I’ve been running truenas for years on proxmox without a hitch but the last weeks it is nothing but problems.
I have 24 gigs commited to Truenas… Total system memory has enough free… I used to have only a swap size of 2 gb but have since upped it to 24 gigs. Same result.
Intermittant crashes usually when I’m writing a lot to the nas.
I did do a complete fresh reinstall of the VM on this latest version.
Maybe check RES memory for smbd processes if you’re using SMB service for loopback mounts from apps or connections from proxmox host. There are some backup applications that appear to infinitely queue up writes to the SMB server and over very fast link (like loopback) it can end up with excessively large smbd queue depths waiting on writes to complete.
Hi Mav, I’ll get a new ticket spun up for the issues in the latest version as requested.
Currently, the latest version is extremely unstable out of the box compared to the prior version, when said prior version was configured with only the zfs_arc_shrinker_limit set to 0, not applying “zfs_arc_pc_percent=300”.

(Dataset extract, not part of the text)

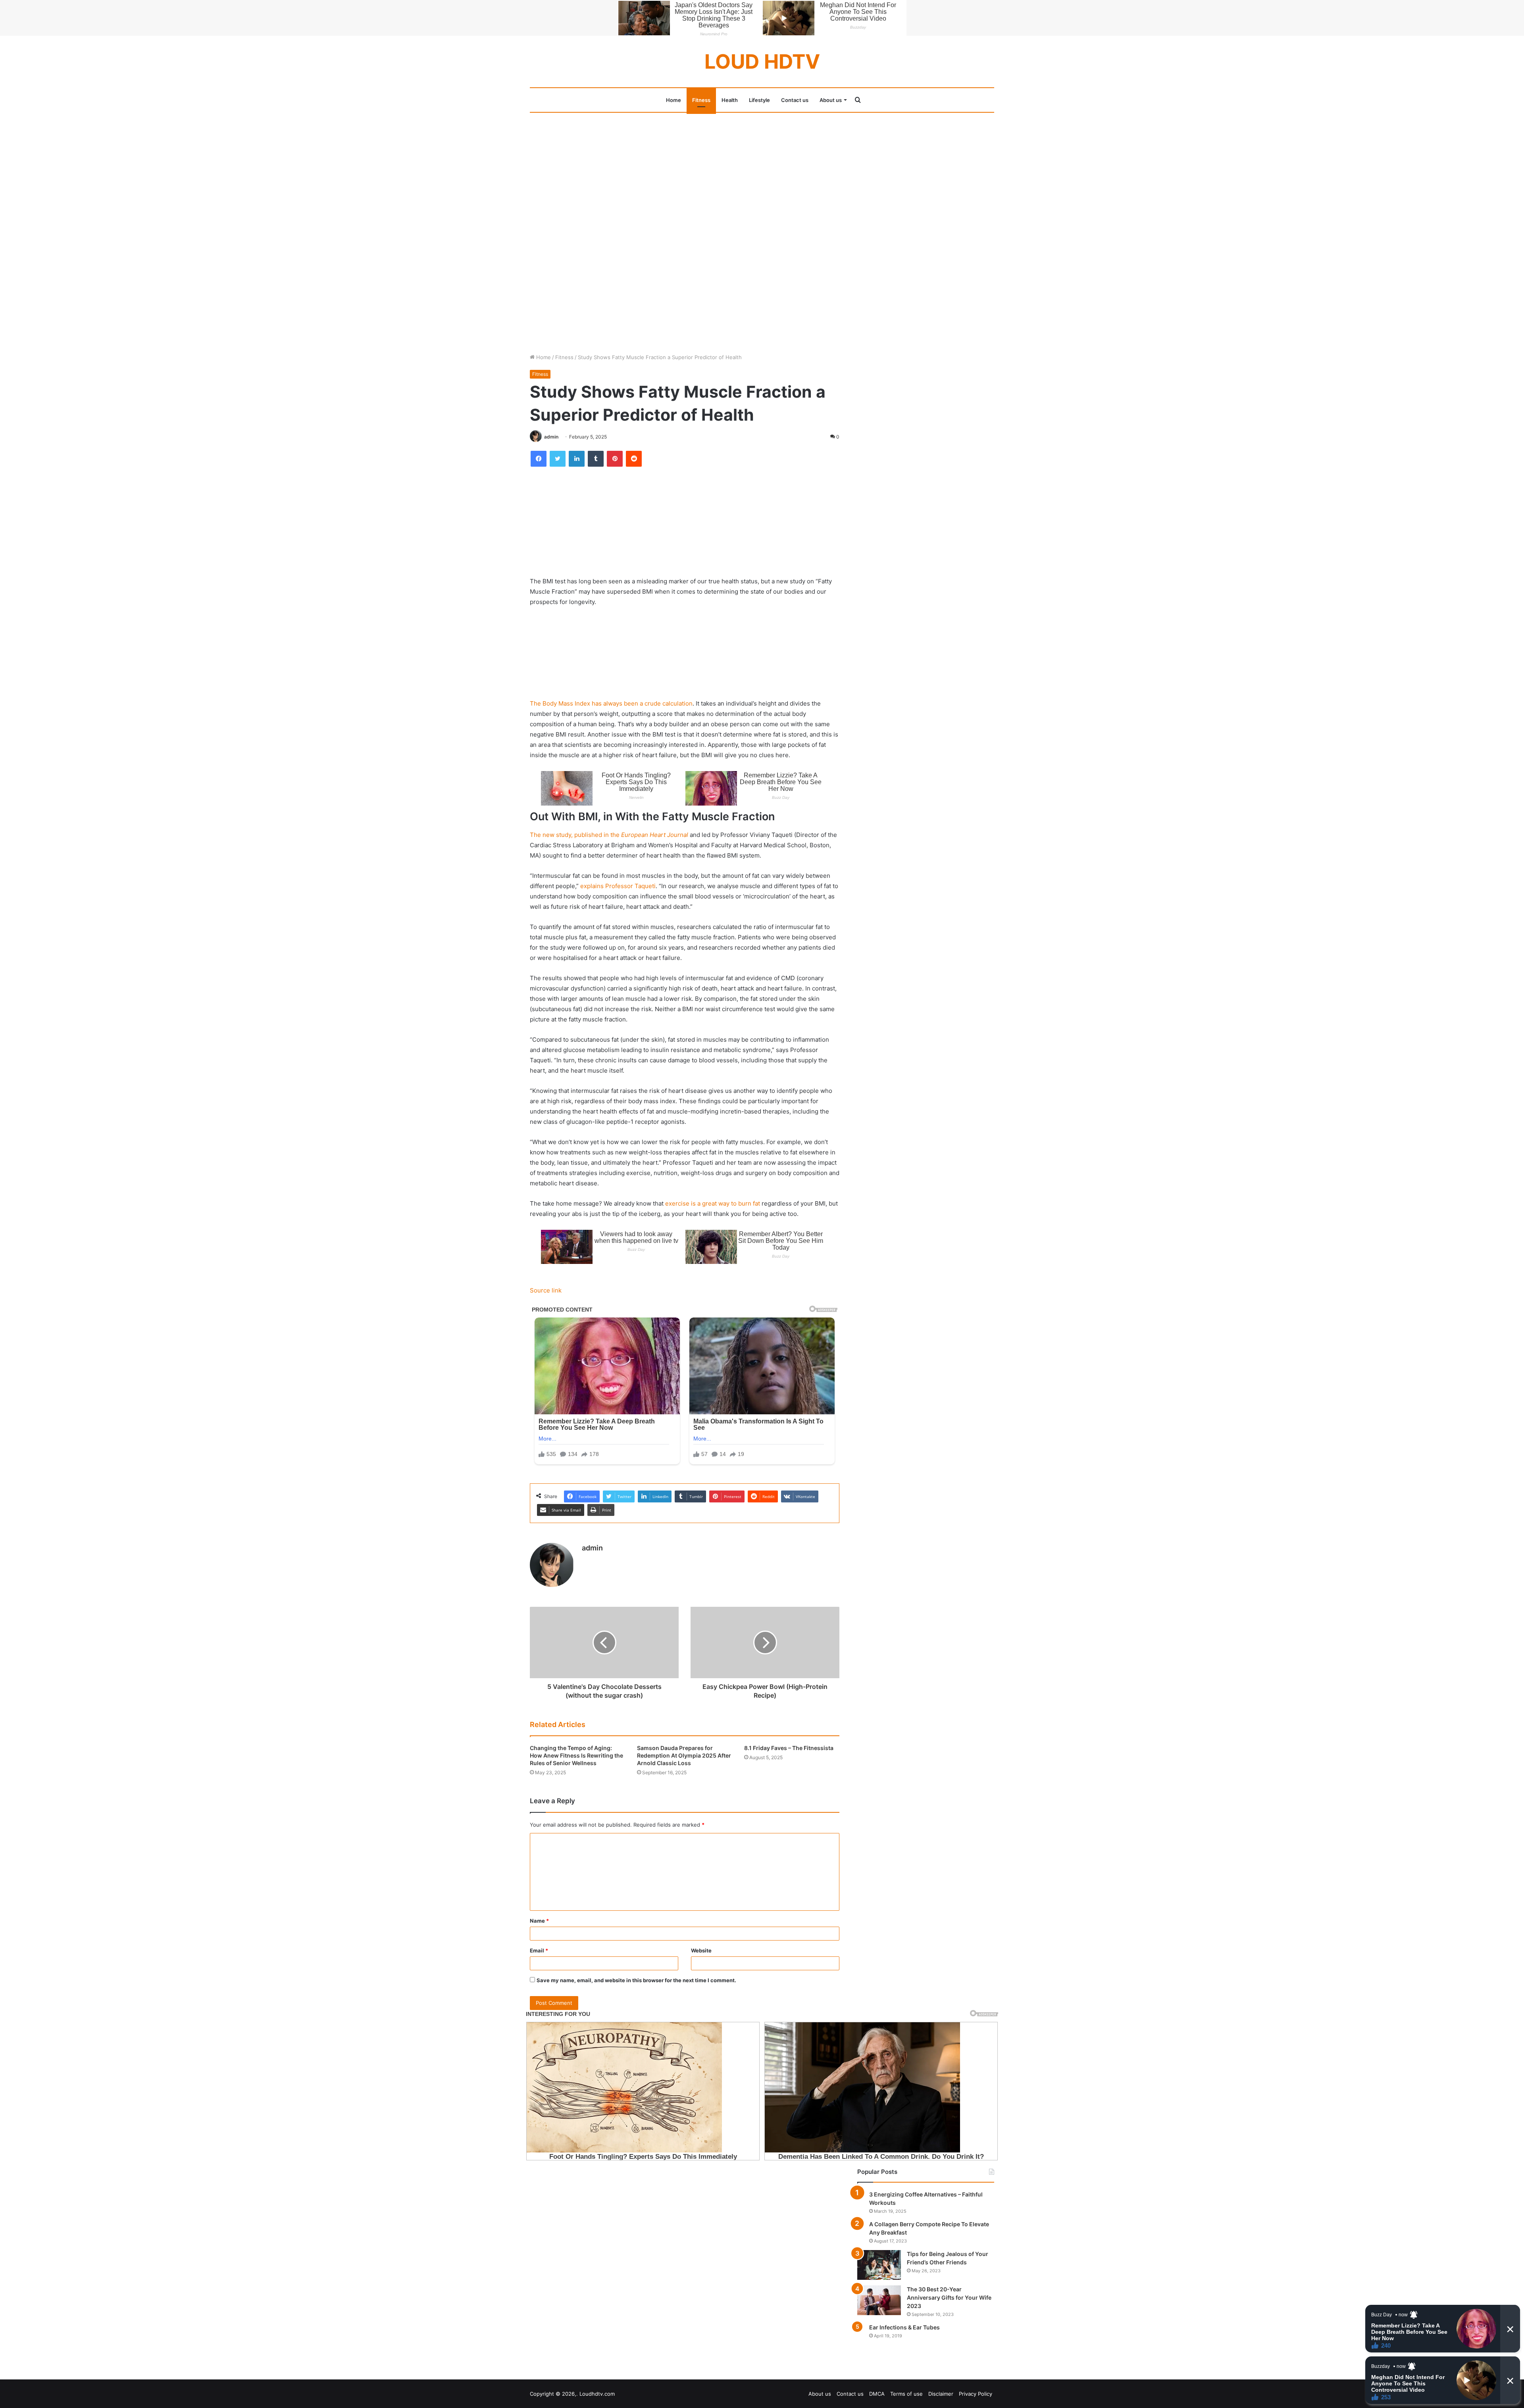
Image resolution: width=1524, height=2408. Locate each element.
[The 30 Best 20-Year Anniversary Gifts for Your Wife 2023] (879, 2300)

What was the previous default value for zfs_arc_pc_percent"? I will change this to whatever the value was in the prior release and leave the new default shrinker limit. When only the shrinker limit was set but this value was not changed, the system was comparatively more stable.

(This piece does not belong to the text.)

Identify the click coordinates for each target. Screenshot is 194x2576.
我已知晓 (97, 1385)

Currently, with the stock settings in the latest release, proxmox is back to crashing the system multiple times a day via NFS again, and SMB is just as bad with any data incoming from VEEAM.
The previous was “0”, which means not enforced. I have some doubts it can be the cause of lower stability, but I’ll consider for now.
I’m sorry to hear about that. I have several patches for the area in upstream review now, hope they help when finally merged. Running internal tests for them meanwhile.
Hello. The errors have not been corrected. Dragonfish-24.04.2.2.
kernel: oom-kill:constraint=CONSTRAINT_NONE,nodemask=(null),cpuset=/,mems_allowed=0,global_oom,task_memcg=/system.slice/smbd.service,task=smbd[192.168.1.,pid=4904,uid=1001
kernel: Out of memory: Killed process 4904 (smbd[192.168.1.) total-vm:9553312kB, anon-rss:9456048kB, file-rss:128kB, shmem-rss:13604kB, UID:1001 pgtables:18680kB oom_score_adj:0
systemd[1]: smbd.service: A process of this unit has been killed by the OOM killer.
I have more data but can’t upload it here.
We’ve done more memory-related improvements in upcoming TrueNAS Electric Eel 24.10. You might want to test it also, many thousands of people already do. But if you’d like to provide us more data, you can always create a ticket and use private attachments there that only iX developers can see.